Las diferencias que han surgido en torno al papel de las potencias en Haití no contribuyen ni siquiera a mitigar las necesidades de la población y menos al proceso de recuperación que urge la golpeada nación. Tampoco ayudan opiniones como las expresadas por el presidente venezolano Hugo Chávez sobre la labor que ha asumido Estados Unidos para facilitar las operaciones. A una semana del terremoto que devastó Puerto Príncipe se ha evidenciado que tanto la seguridad que defiende Washington como la asistencia de la Unión Europea son esenciales para acelerar el proceso de recuperación. Ponerse a discutir estrategias o a recelar de acciones no es lo más aconsejable frente al drama que sufren los haitianos.
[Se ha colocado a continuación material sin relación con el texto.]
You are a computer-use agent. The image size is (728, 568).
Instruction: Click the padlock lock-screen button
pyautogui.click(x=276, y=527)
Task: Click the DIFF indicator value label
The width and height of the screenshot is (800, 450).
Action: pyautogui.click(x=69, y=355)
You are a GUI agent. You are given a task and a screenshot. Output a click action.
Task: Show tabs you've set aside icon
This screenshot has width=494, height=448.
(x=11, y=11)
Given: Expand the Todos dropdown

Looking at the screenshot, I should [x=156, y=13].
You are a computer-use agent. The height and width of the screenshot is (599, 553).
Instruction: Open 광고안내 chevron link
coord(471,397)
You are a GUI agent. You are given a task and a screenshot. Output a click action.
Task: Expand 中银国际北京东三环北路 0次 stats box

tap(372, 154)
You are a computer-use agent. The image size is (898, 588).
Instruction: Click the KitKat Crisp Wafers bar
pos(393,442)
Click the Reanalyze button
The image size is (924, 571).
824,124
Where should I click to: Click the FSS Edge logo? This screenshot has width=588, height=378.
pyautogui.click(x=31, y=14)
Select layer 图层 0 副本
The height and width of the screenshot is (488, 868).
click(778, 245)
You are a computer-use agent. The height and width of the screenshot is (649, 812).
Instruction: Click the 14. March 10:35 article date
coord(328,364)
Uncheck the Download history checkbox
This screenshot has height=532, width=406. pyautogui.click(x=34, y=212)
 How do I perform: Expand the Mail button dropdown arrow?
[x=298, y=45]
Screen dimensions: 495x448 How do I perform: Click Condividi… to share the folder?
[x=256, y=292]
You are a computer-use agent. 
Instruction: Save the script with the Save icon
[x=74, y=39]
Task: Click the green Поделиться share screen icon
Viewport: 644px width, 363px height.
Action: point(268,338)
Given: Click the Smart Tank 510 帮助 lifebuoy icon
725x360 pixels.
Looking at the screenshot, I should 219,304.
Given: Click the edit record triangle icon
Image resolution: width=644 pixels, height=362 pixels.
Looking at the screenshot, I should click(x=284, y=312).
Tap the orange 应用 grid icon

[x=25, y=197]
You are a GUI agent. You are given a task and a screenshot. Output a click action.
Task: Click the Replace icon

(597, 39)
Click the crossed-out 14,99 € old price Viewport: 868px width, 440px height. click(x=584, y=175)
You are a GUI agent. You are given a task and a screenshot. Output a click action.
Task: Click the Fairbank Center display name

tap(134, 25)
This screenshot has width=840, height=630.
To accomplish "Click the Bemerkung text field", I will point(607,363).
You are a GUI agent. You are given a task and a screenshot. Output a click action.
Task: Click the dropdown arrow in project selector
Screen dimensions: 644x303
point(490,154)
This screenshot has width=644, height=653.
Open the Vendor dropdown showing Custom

Haití no tiene ni siquiera un gobierno que pueda controlar la situación en que lo ha dejado el terremoto del martes 12. Los brotes de violencia y el caos que han seguido a la devastación indican que la seguridad que ha asumido Estados Unidos era necesaria para organizar la distribución de las ayudas humanitarias. Pero el proceso no puede convertirse en fuente de conflictos por diferencias o rivalidades políticas. Cualquier intento por capitalizar un drama de sufrimiento, dolor y desesperación debe ser censurado con acritud.
Sensata decisión
Es muy sensata la decisión del Partido Revolucionario Dominicano (PRD) de entregar al Gobierno la ayuda internacional que capte para los damnificados en Haití. De esa forma se evita, además de la dispersión que se ha sentido en la distribución, que se hable de proselitismo político. Al dar la información la señora Peggy Cabral dijo que la comisión del PRD para recibir y canalizar la ayuda de entidades como la Internacional Socialista está integrada por los senadores Andrés Bautista García, Mario Torres y Jesús Vásquez. La verdad es que el Gobierno cuenta con una estructura conformada por varias instituciones para coordinar y canalizar la asistencia a las víctimas del terremoto en Haití. El gesto del PRD debe ser imitado por todas las fuerzas políticas para facilitar el proceso y evitar protagonismo con el dolor humano. El momento es para ayudar a personas necesitadas, sin celos ni banderías políticas. Y si la logística la tiene el Gobierno entonces esa ayuda debe canalizarse por esa vía.